Most of the actors in LSD – audiences are raving about them – faced the camera for the first time.
“There’s an actor in each one of us. All of us play ourselves. Those who can play others as well are actors,” says Mongia. “My job was to bring the actor out in each individual in the film.”
How he found his actors is sometimes funny and often strange.
Neha Chauhan, who plays Rashmi in the second story, was discovered by Banerjee from a marriage video. Sandeep Bose, who is seen as the father in the first story, is actually a casting director who was providing actors for LSD. And Namrata Rao, whose bitchy portrayal of the day-time sales girl in the second story has earned her a fan following, is the editor of the film.
The challenges for an actor in LSD were many. The actors were also carrying the camera and choreographing the scenes. There was no ‘action’ and ‘cut’. Most often there were only the actors with cameras on them. The shots were long. This meant the actors had to hold their presence on screen longer, and improvise when need be instead of sticking to the script as with other films.
Even established actors find it difficult to give long shots; so how did Mongia make first timers do it?
For over two months, Mongia, a former acting instructor at Barry John’s theatre school, trained the cast, breaking them down physically and emotionally to get them into the skin of their characters.
Arya Banerjee, who plays Naina, took a month before she gave in. Others required wit.
Raj Kumar Yadav, who plays Adarsh in the second story, was too sweet while his character required darker shades that he was unable to explore properly.
One day Mongia and Kanu Behl, co-writer, assistant director, told him they had heard he would be kicked out. That did the trick. In the workshop later that day, Raj demonstrated a range of emotions that surprised everyone.
About Mongia also being assistant director and actor in LSD, he said: “The schedules for each never clashed.”
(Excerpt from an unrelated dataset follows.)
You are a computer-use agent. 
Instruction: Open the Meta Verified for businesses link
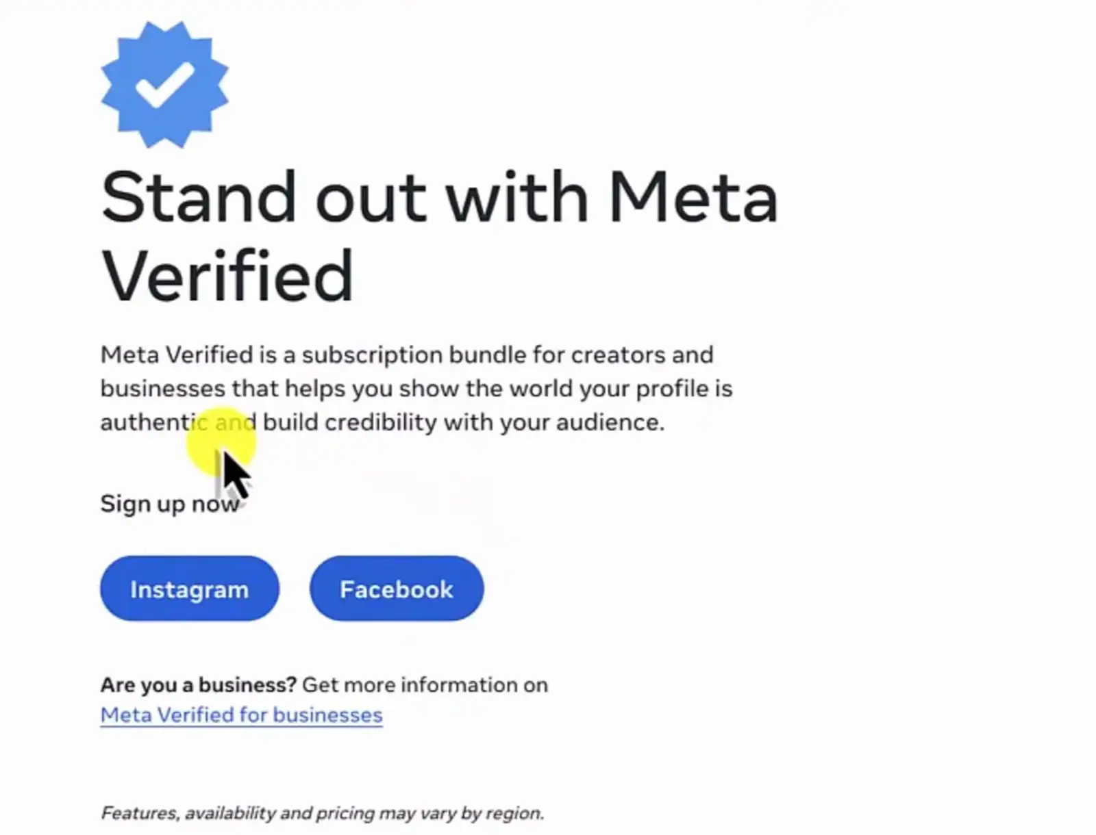tap(241, 715)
On being asked who cast the casting director, he laughs, “It was Dibakar’s idea. I told him I would get him a good actor to play the brother in the first part, but he insisted I do the part.”
That was Banerjee’s masterstroke. Ask anyone about the scene he remembers from the movie and it would invariably be that of Mongia’s big bulging eyes staring at the camera before hacking the lovers to death.
Banerjee says of his casting coup, “There’s no shortage of good actors. Mumbai has an untapped talent pool of great actors. The rarer commodity is good casting. Atul did just that. First he selected the actors and then with Kanu worked for months to remove the layers of Bollywood acting style in them. They handled the entire crisis. I came in at the end. When the meat was properly marinated, I came in and put the sauce.”
Mongia meanwhile is awaiting the release of “Shor” that he has done the casting for, while he is also busy casting for two other films. “Both are challenging,” he says.